Turbulenzen im Träumeland
ICHschlafe gern. Besonders nachts. Wenn die tägliche To-do-Liste vom Kopf in den Polster sinkt und von dort in die Matratze … so schnell können Sie gar nicht „Gute Nacht“sagen, bin ich schon im Träumeland. Dort verweile ich lang und genüsslich – so nichts dazwischenkommt. Womit wir beim Kern des Problems wären. Es kommt nämlich was dazwischen, ständig.
Kurz nach meinem Umzug in die neue Wohnung fing das an. Da erwachte aus unergründlichen Gründen stets gegen vier Uhr früh die Leidenschaft der Nachbarn oberbei – und ich. Was tun? Die ersten 20 Mal versuchte ich das amouröse nächtliche Hörspiel zu ignorieren – ohne Erfolg. Also verlegte ich mich auf das Imitieren diverser Tonlagen, um darauf aufmerksam zu machen, dass wir akustisch sozusagen ein Schlafzimmer teilen. Das half. Und der ohnehin baldige Auszug der beiden Liebenden – sie erwarteten Nachwuchs und brauchten mehr Platz. Ich atmete auf.
Und schlief künftig bis fünf Uhr. Dann nämlich drängte sich der Klang der Kirchenglocken gegenüber wie eine Abrissbirne in mein Träumeland. DongDong-Dong-Dong-Dong. Jede darauffolgende Viertelstunde informierte mich die katholische Kirche darüber, dass ich immer noch nicht wieder eingeschlafen war. Ich brauche Ihnen nicht zu sagen, dass sich Ärger wenig entspannend auf das zentrale Nervensystem auswirkt.
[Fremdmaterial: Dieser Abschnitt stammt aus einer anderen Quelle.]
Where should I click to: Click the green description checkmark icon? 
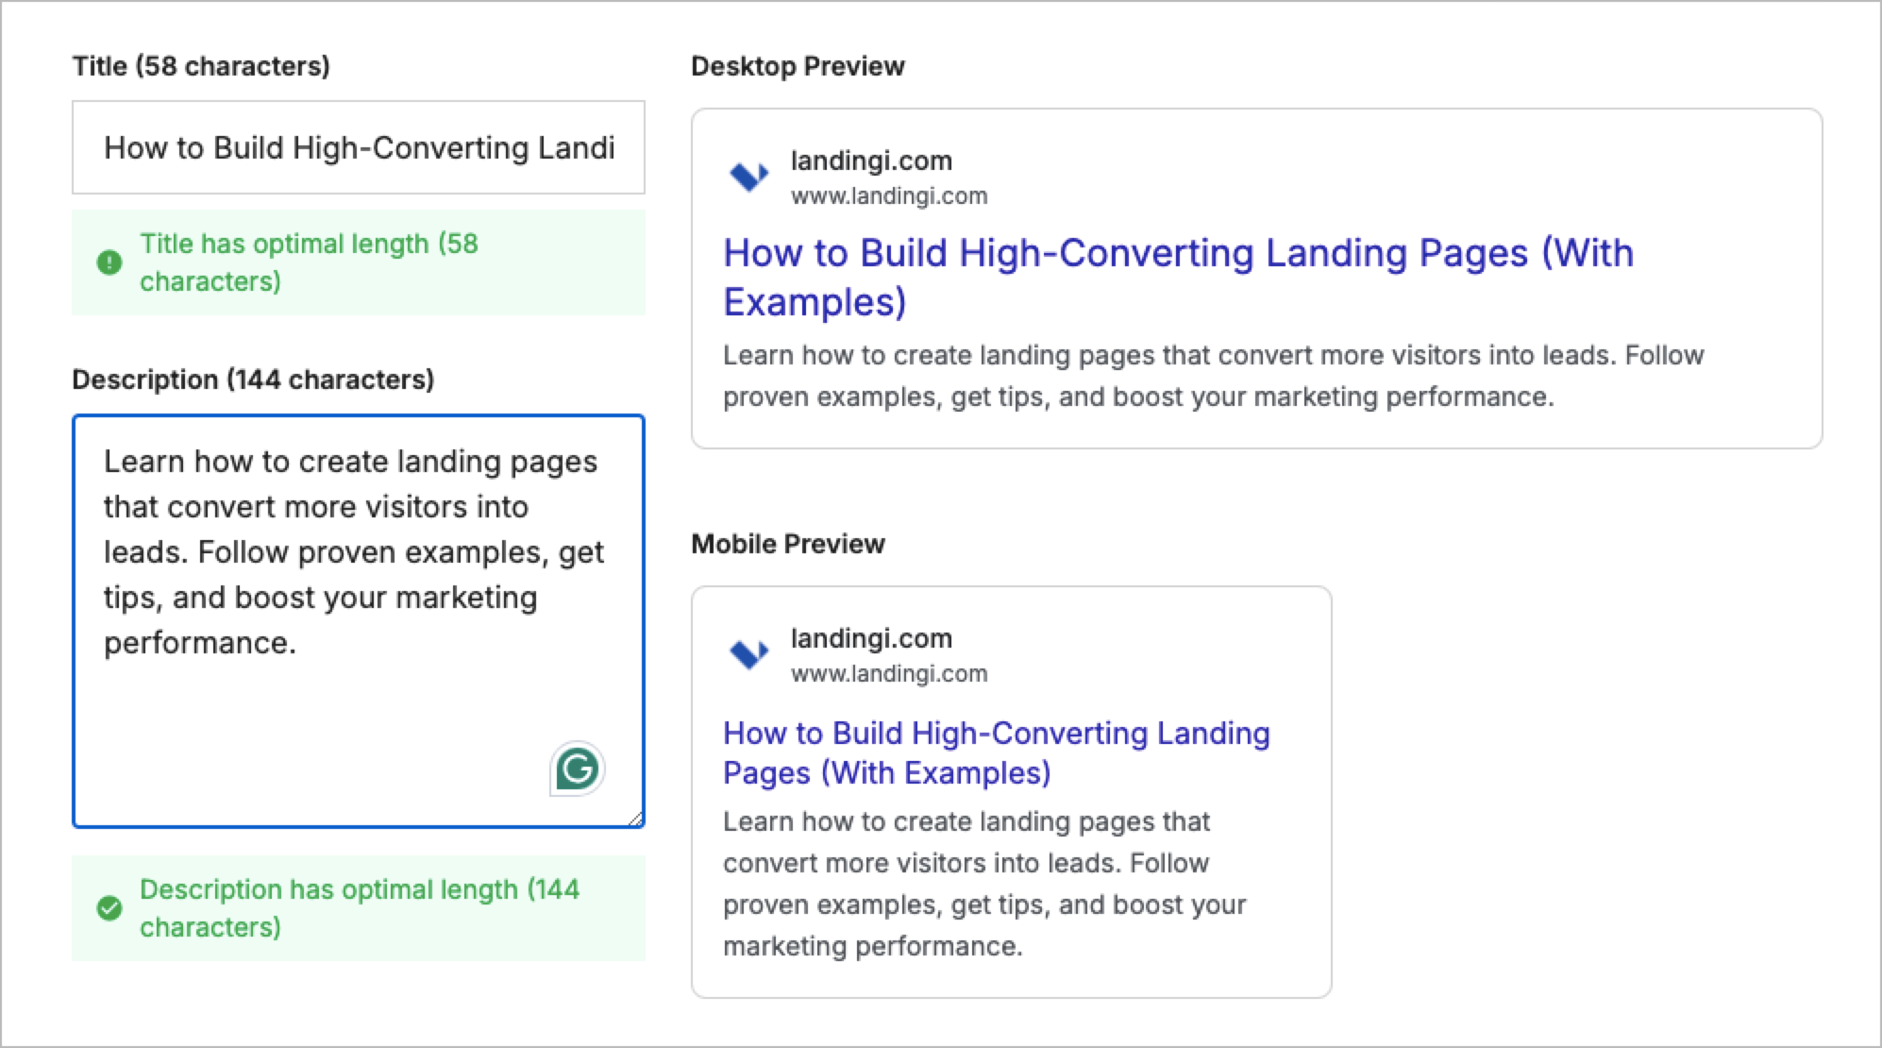109,908
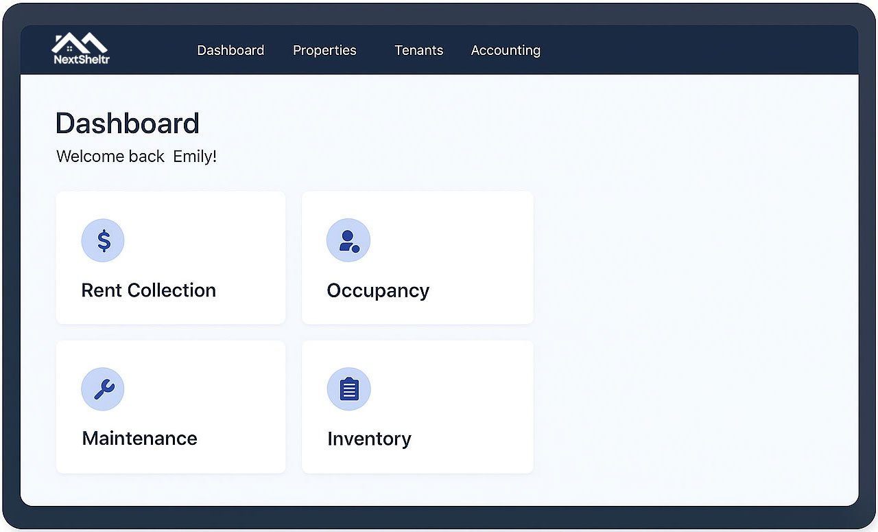Click the clipboard Inventory icon

[x=348, y=389]
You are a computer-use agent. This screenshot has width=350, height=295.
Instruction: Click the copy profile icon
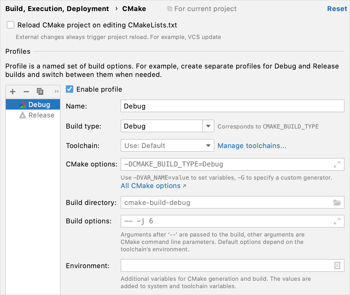click(40, 92)
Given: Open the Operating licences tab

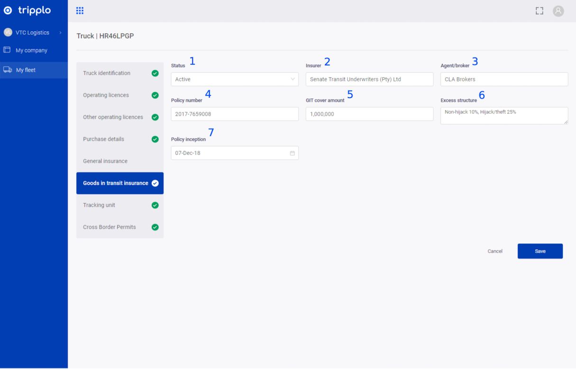Looking at the screenshot, I should (106, 95).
Also schrieb ich ein Mail an meine Nachbarn und bot an, all jenen, die tatsächlich um fünf Uhr aufstehen wollten, einen Wecker zu kaufen, und bat im Gegenzug darum, den Weckruf der Glocken etwas nach hinten zu verschieben. Dem Himmel und den wahrlich barmherzigen Schwestern von gegenüber sei Dank! Die Glocken läuten nun um sieben Uhr. Und ich höre sie nicht mehr. Punkt sieben nämlich erwacht die Baustelle vor dem Balkon zum Leben. Bevor die Bauarbeiter aber die schweren Geräte einschalten, postieren sie einen Lautsprecher auf dem soeben herausgestampften Flachdach. Helene Fischer kämpft dann mit Betonmischern und dem lautstark kommandierenden Polier um die akustische Oberhoheit in meinem Schlafzimmer. Ich dagegen klammere mich an meinen Polster und meine letzte Hoffnung: Schäfchenzählen. Spätestens wenn diese Gestalt annehmen und ich bei genauerem Hinsehen Helene Fischer erkenne, die da immer wieder mit weißer Wuschelmähne atemlos über den Zaun hüpft, weiß ich, dass ich verloren habe. Ich stehe dann meistens auf und schreie, so laut ich kann.
Das Einzige, was nach so einer Nacht milde stimmen kann: Wenn ich den Vorhang einen Spaltbreit aufziehe, blinzle und die gestandenen Fischer-Fans in Helm und Overall gerade in Tanzlaune sind. Ein Traum.